-- Opening Marker --
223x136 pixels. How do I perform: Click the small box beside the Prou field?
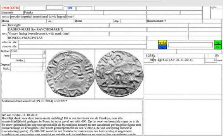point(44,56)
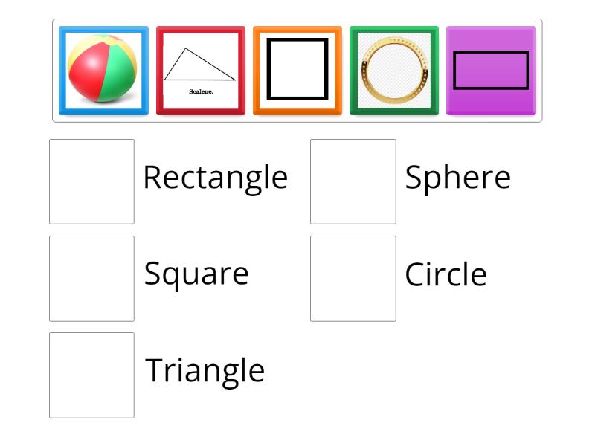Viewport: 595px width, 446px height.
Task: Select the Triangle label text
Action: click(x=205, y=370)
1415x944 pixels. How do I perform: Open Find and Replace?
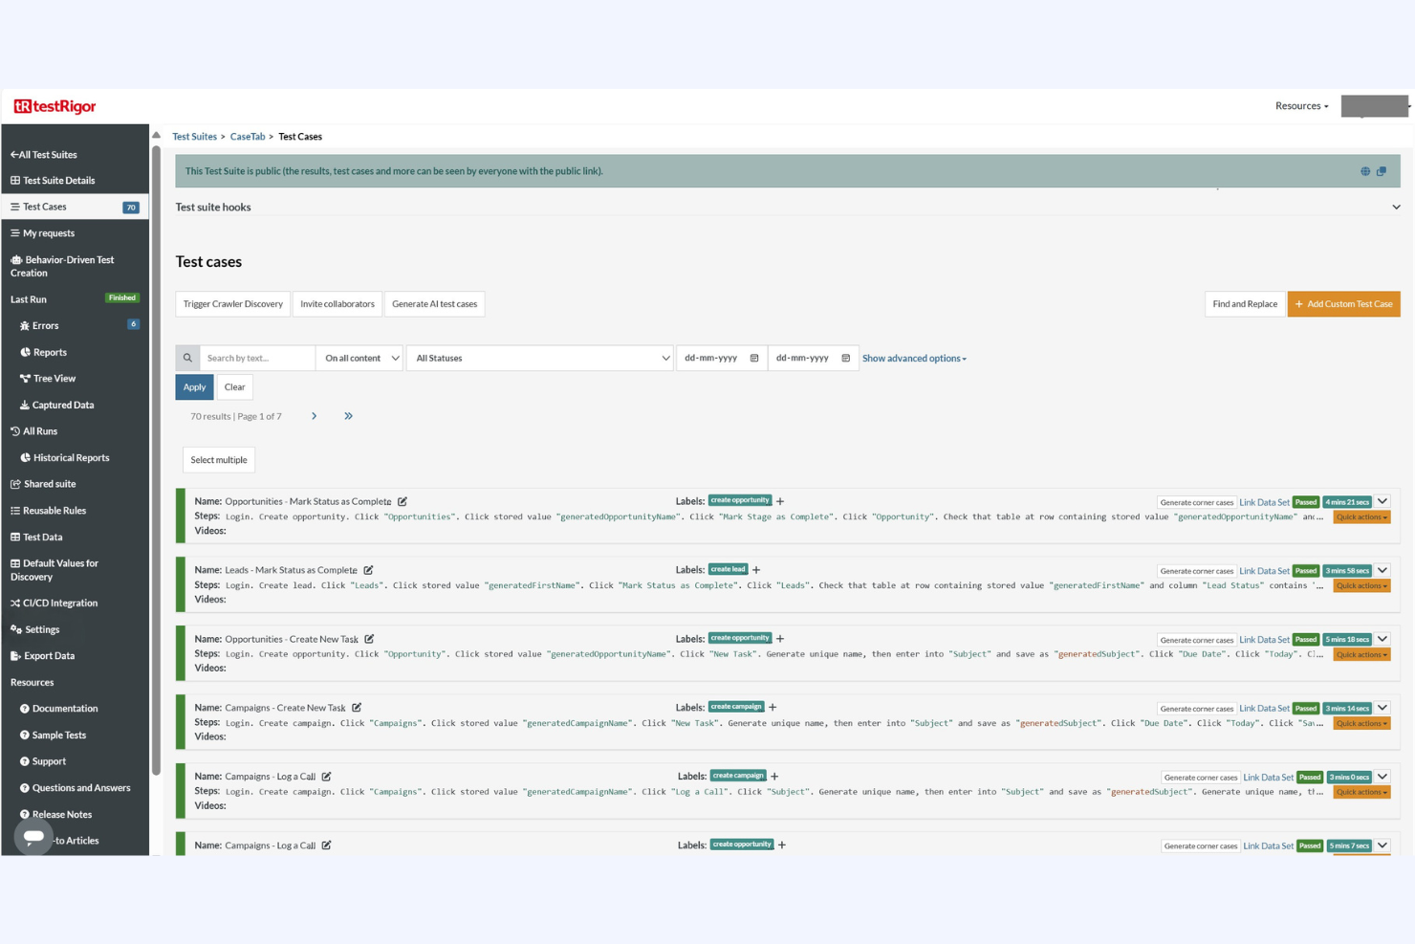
-- Closing Marker --
» **Task statement**
From the first line to the last, copy the records above exactly and leave out the pictures.

» **Result**
223x136 pixels. How do I perform: Click the small box beside the Prou field?
point(44,56)
Viewport: 595px width, 446px height.
Task: Select the Triangle label text
Action: click(x=205, y=370)
1415x944 pixels. How do I perform: Open Find and Replace?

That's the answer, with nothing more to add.